== READING TEXT

Update number two (July '16) on the house we left in Seattle

Take a look at this: http://www.zillow.com/homedetails/514-N-78th-St-Seattle-WA-98103/48767725_zpid/.  That's the house we lived in, bought in 1997 for $182,500, barely improved, rented out and sold in 2016 for $719,000!  On the left, you will see a picture of the house as it was when we lived in it.  The smaller picture to the right shows what it looks like now.

Well, our erstwhile landlords finally got a respectable do-over commissioned and sold the house for a luridly gross equity uptick of $530,000 over what they paid for it.  From the picture on Zillow, it looks sound, if somewhat sterile, compared to the lovely livable dwelling it was before.  But let's not allow sentiment to run away with the issue.  The last thing the owners were trying to make out of this was some kind of magical, ecologically sensitive masterpiece.  Right from the outset, their goal was to make as much money out of owning the property as they could, which is their prerogative, and, as you can see from the obscene markup, they did pretty well at that.  Before someone jumps down my throat and points out that they must have spent at least $40,000 getting it ready for sale, let me make clear that they took an awful lot of money from us during the twelve years we lived there - $210,000 - which, if they'd invested it wisely - making an average of, say, 3%/annum - and stuck to their other, diverse sources of income for living expenses, including a military pension and social security, would have given them more than enough to cover that cost without any use of the principle.  Before all that gets your head in knots, let's just consolidate it all into one net profit figure of somewhere close to $740,000, before taxes and other forms of erosion associated with the process.  One thing you don't need to include as some kind of hidden cost is anything they may have spent on the property while we were there.  We kept track.  It was around $75.  Yes, let me spell that for you, seventy-five dollars!

====

WHAT YOU WILL DO —
A – Transcribe the post about the Seattle house, starting at "Take a look" and ending at "looks like now.".
B – In the post about the Seattle house, what price was the house bought for in 1997?
C – List every dollar amount that the post about the Seattle house gives in figures.

== INFORMATION PROVIDED

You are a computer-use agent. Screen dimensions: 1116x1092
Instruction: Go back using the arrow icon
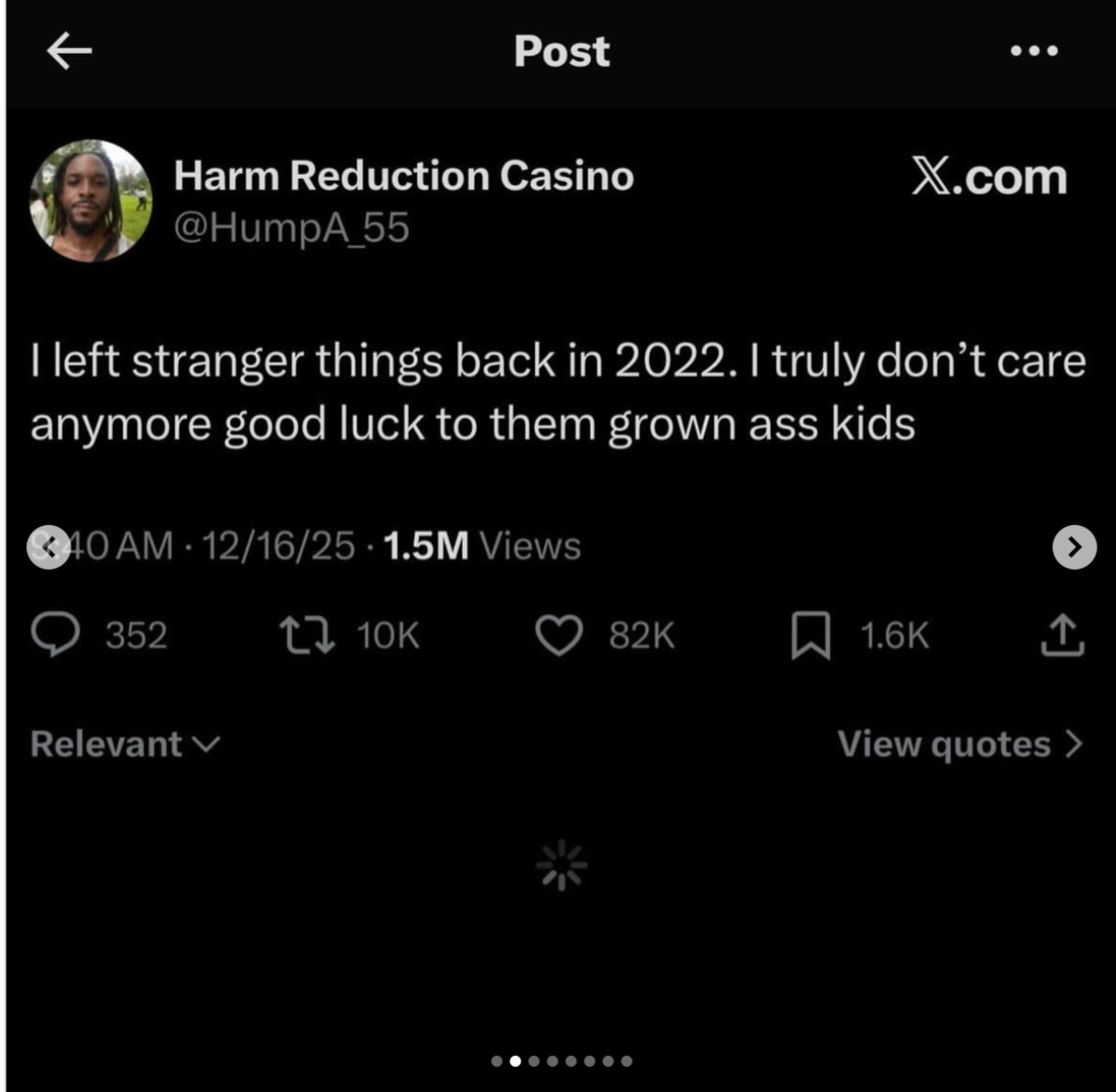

====
== INFORMATION PROVIDED

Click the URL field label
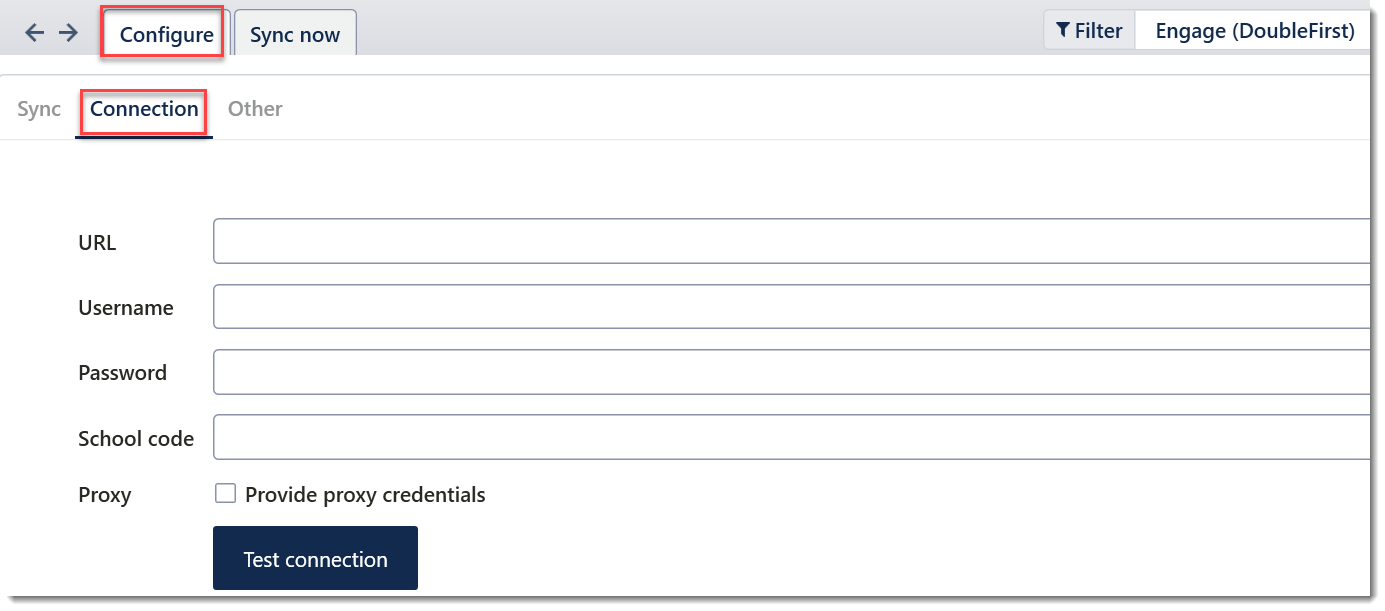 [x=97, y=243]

====

FINAL RESULTS —
A –
Take a look at this: http://www.zillow.com/homedetails/514-N-78th-St-Seattle-WA-98103/48767725_zpid/.  That's the house we lived in, bought in 1997 for $182,500, barely improved, rented out and sold in 2016 for $719,000!  On the left, you will see a picture of the house as it was when we lived in it.  The smaller picture to the right shows what it looks like now.

B – $182,500

C –
$182,500
$719,000
$530,000
$40,000
$210,000
$740,000
$75